Bassett and colleagues' calculation of PHN incidence incorrectly assumes that the number of patients included in the "time to loss of PHN" analysis is the total number of patients with "long-term pain" in the entire study sample. In our original paper, the only patients included in the analysis were those who met the predefined study definition of PHN (that is, pain at or after healing). If the point at which lesions healed could not be determined, that patient could not be included in the analysis.

To assess pain prevalence over time in the entire intention-to-treat sample, one must examine the Kaplan-Meier estimates of patients with pain at monthly intervals (Table), as was done in a recently published reanalysis of this trial (1). The proportion of famciclovir recipients with pain does not exceed that of the placebo recipients at any time. Assessment of the relative risk that patients will have pain at monthly intervals after enrollment (placebo compared with famciclovir) also indicates that famciclovir-treated patients have significantly reduced risk for pain 3 to 6 months after rash onset (Table).

Dworkin and colleagues (2) further examined the duration of PHN using the alternative definitions of pain persisting for more than 30 days and more than 3 months after study enrollment. The results support our original PHN analysis and show that famciclovir treatment of acute herpes zoster significantly reduces the duration of PHN. Clearly, famciclovir does not cause PHN.

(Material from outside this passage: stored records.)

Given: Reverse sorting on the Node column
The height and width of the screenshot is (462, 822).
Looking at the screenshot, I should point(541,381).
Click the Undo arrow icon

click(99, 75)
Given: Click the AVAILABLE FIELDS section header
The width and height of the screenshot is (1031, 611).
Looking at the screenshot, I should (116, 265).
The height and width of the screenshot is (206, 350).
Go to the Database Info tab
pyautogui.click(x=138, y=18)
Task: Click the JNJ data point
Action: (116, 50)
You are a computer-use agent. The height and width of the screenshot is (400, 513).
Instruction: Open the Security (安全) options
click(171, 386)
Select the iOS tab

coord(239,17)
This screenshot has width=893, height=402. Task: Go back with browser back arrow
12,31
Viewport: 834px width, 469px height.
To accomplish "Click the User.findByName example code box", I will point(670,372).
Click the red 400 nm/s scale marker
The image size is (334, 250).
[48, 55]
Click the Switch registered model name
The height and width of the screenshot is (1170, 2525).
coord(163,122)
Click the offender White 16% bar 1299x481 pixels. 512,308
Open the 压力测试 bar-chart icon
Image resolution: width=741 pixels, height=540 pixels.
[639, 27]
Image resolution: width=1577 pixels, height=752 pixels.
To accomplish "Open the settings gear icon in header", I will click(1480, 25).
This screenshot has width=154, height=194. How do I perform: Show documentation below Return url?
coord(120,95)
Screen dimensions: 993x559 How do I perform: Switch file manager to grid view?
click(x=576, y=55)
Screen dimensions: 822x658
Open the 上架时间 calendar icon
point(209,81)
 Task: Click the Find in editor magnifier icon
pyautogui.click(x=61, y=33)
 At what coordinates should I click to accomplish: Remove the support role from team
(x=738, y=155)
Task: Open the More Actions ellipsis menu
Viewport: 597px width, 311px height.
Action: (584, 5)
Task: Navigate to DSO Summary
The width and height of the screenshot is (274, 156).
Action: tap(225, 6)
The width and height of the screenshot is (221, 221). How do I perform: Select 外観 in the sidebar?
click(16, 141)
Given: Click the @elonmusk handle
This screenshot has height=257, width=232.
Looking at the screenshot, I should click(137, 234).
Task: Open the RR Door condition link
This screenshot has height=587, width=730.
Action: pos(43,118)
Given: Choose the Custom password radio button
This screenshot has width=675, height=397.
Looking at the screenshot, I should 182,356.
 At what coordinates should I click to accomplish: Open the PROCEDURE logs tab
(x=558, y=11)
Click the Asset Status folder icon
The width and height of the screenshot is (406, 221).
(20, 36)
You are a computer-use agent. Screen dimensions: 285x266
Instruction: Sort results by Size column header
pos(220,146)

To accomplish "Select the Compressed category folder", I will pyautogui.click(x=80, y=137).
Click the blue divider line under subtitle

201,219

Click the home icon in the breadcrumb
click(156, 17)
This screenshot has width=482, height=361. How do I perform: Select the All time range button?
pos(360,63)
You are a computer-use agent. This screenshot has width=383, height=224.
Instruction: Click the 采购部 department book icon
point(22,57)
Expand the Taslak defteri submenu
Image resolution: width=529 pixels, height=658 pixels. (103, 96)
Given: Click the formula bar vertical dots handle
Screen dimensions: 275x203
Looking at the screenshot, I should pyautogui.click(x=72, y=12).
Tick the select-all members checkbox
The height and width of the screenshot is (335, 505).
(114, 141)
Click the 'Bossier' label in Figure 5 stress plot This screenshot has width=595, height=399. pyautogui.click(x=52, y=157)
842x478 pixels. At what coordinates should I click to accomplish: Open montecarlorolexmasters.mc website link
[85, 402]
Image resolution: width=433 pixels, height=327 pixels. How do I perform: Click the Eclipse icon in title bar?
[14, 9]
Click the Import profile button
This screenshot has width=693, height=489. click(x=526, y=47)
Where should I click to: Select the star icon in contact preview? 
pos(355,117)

Bassett and colleagues state that the intent of their letter was to question whether the trial evidence was sufficient to support use of this drug. Famciclovir is approved for the treatment of herpes zoster in more than 70 countries worldwide. When reviewing a marketing application for an investigational drug, regulatory authorities have access to the complete data sets and often perform their own analyses. For example, the analysis performed by the Food and Drug Administration (FDA) using the original data sets supports the conclusion of our original publication—that famciclovir significantly reduces the duration of PHN. The FDA also concluded that the incidence of PHN (defined as pain after rash healing) did not significantly differ between treatment groups (2).

In conclusion, a detailed critical appraisal of a trial can be performed only when the analyst has access to the full data set. Because Bassett and colleagues' analyses were restricted to the information presented in our paper, the authors have misinterpreted the information provided and arrived at an invalid conclusion.